Reading passage:
· · · · ·

But first a little background info on me. My family are of vietnamese decent that came over in 1975 and were taken in by a church in KC. Of course being refugees we were very poor. However, my parents worked there butts off and finally was able to buy a modest house in near Bannister Mall a couple of years later. I still remember the address, 8608 e. 93rd st. Again, now knowing the area, we were lower income.
However, growing up there and going to Truman elementary school and one year at Ervin jr. high had to be the best years of my life. I wouldn't have traded it for anything in the world! (We moved to Houston in 1982).

· · · · ·

Data section:
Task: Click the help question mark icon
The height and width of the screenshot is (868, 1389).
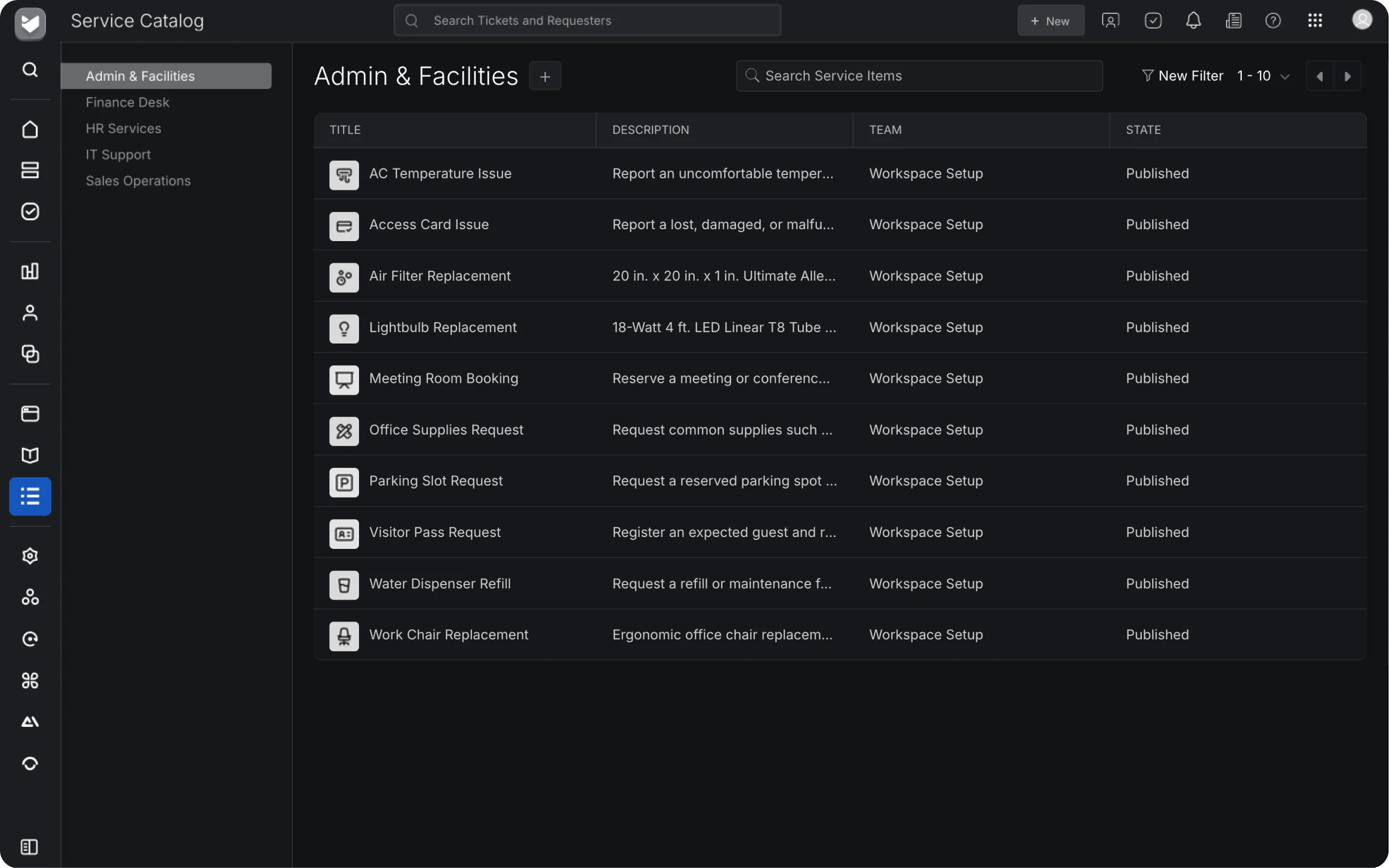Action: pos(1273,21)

· · · · ·

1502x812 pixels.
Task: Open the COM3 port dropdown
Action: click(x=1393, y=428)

· · · · ·

Exercises to complete:
1. In the recollection of the family's early years, swap "modest" for "small" and rewrite the portion that begins at the words "But first a" and stops after "were lower income.".
2. Carry on the recollection of growing up near Bannister Mall from the point at which it ends.

Outputs:
1.
But first a little background info on me. My family are of vietnamese decent that came over in 1975 and were taken in by a church in KC. Of course being refugees we were very poor. However, my parents worked there butts off and finally was able to buy a small house in near Bannister Mall a couple of years later. I still remember the address, 8608 e. 93rd st. Again, now knowing the area, we were lower income.

2.
Now my question is, how did that area become so bad? I don't mean to offend anyone but that is all I hear that that area is now the pitts! Again, I'm not trying to stereo type and I'm only going from what people in KC tells me now. When I lived there up until I was 12(again, we moved in 1982), all the kids in my neigborhood besides my family, of course, were basically white. And in Truman, I only remember having one black student in the school and he was my friend. Now I hear that only black people live there and it's really runned downed. Again I'm not racist and I'm only going by what people from KC has told me.
I remember being able to hang out with my childhood friends till the wee hours of the night without any worries at all.
Was I just blind at the time and it was always like that or has it gone downhill? If so, why?
Again, I'm not trying to offend and if I did, I apologize.
Thanks for the replies.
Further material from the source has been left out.